Marx’s analysis in Capital brings out the contradictory nature of capitalism as an economic system. On the one hand, both the competition among capitalists and the struggle between the class of capitalists and the class of workers leads to constant mechanization and automation of production, leading to the rapid development of society’s productive forces. On the other hand, these very processes, which are part of the pursuit of profit, limit the growth of consuming power in society by creating increasing unemployment and limiting wage increases over time, and by dispossessing producers in pre-capitalist sectors/ economies. Periodically, this contradiction between the rapidly growing producing power of capitalist society and the much slower growth of consuming power, results in a demand crisis, with massive amounts of goods and services remaining unsold and large numbers of people thrown into the ranks of the unemployed. Capitalism being an unplanned and anarchic system, sectoral imbalances can also lead to overall economic crisis.
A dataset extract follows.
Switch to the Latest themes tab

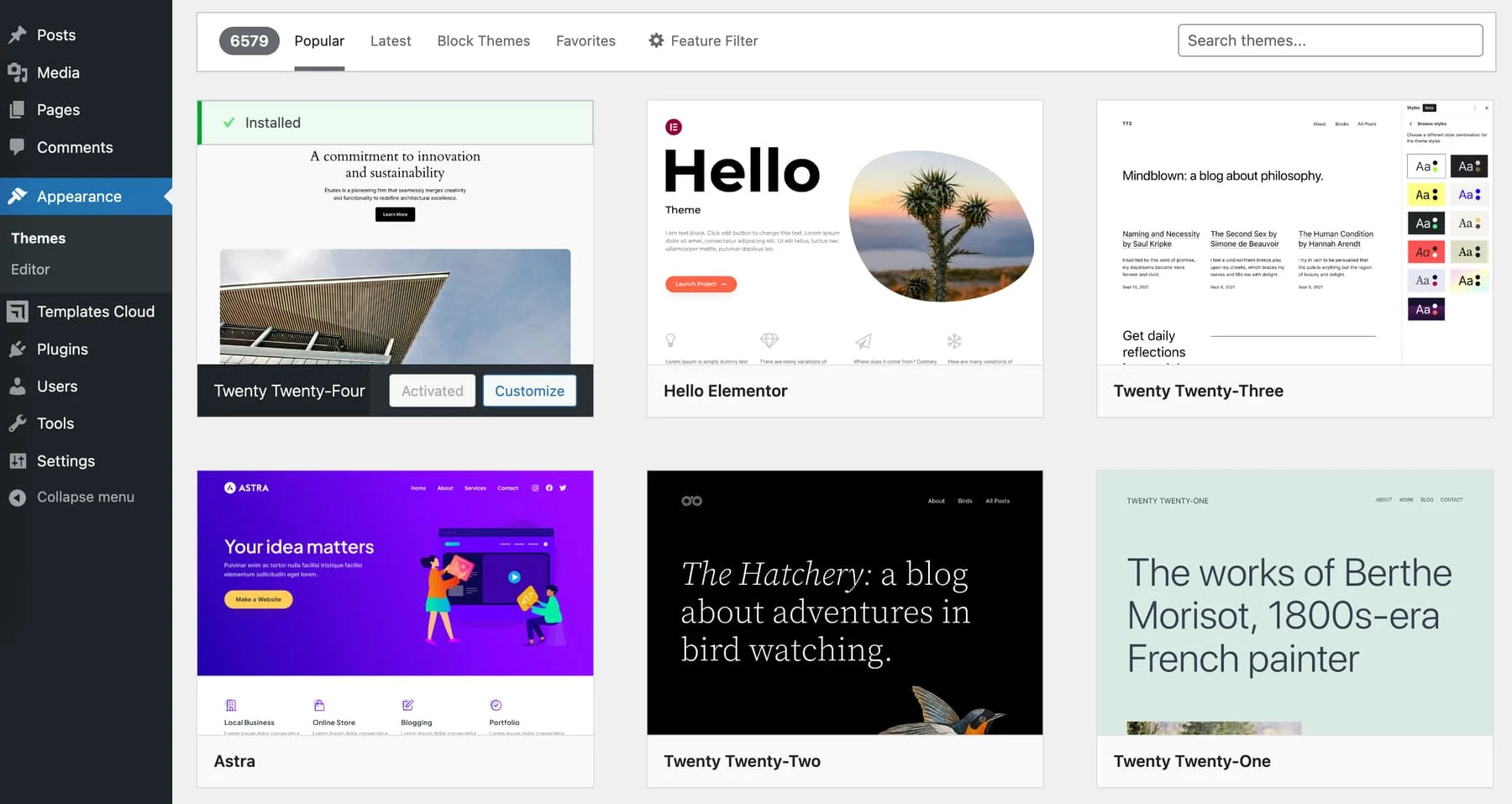(390, 40)
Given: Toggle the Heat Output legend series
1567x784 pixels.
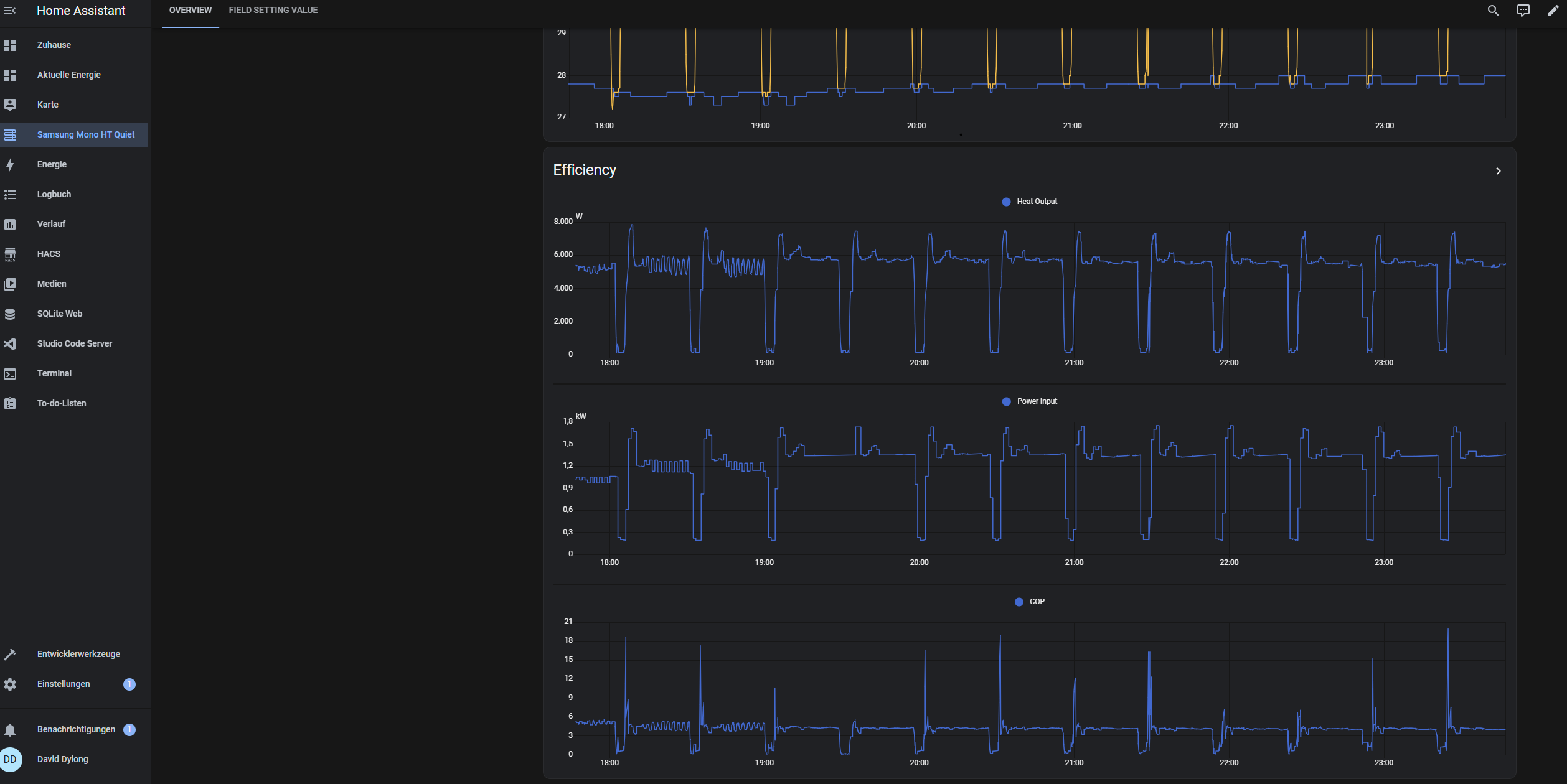Looking at the screenshot, I should [1030, 202].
Thirdly, in so far as technological progress is also unplanned at the systemic level, the rise in productivity does not always keep pace with the increase in the underlying investments that make the technological progress possible, leading to a tendency for the rate of profit to fall now and then. All these and other factors historically have made the capitalist system prone to large fluctuations in output and employment, causing immense misery to working people. Besides, the competition among capitalists and rivalry among capitalist nation states on a global scale led, in the 20th century, to two global wars resulting in misery for millions of people and massive profits for a handful of large corporations. Currently, the world is in the midst of a global recession, whose predicted recovery is unlikely to make any dent on unemployment until 2011.

The current global crisis of climate change has brought into sharp focus the wasteful ways of the global capitalist system driven by relentless pursuit of profit and the accompanying disregard for the environment and the fate of future generations. It was Marx’s Capital that boldly proclaimed the historically inevitable demise of the capitalist mode of production in the face of the apparently triumphant march of capitalism across the globe that seemed self-evident to defenders of the capitalist system in the nineteenth century. The twentieth century experience showed that vast numbers of people across the world, both in the industrially advanced countries and in the colonized countries, were ready to revolt against the inequities of the capitalist system. The first decade of the present century has once again highlighted the inability of the capitalist system, despite enormous advances in science and technology, to solve the basic problems facing humanity, including the rather modest goals of food, shelter, clothing, education and health for all. Marx’s analysis in Capital, and his prognosis of the system of capitalism promoting the accumulation of wealth at one pole and misery at the other, remains relevant and inspiring.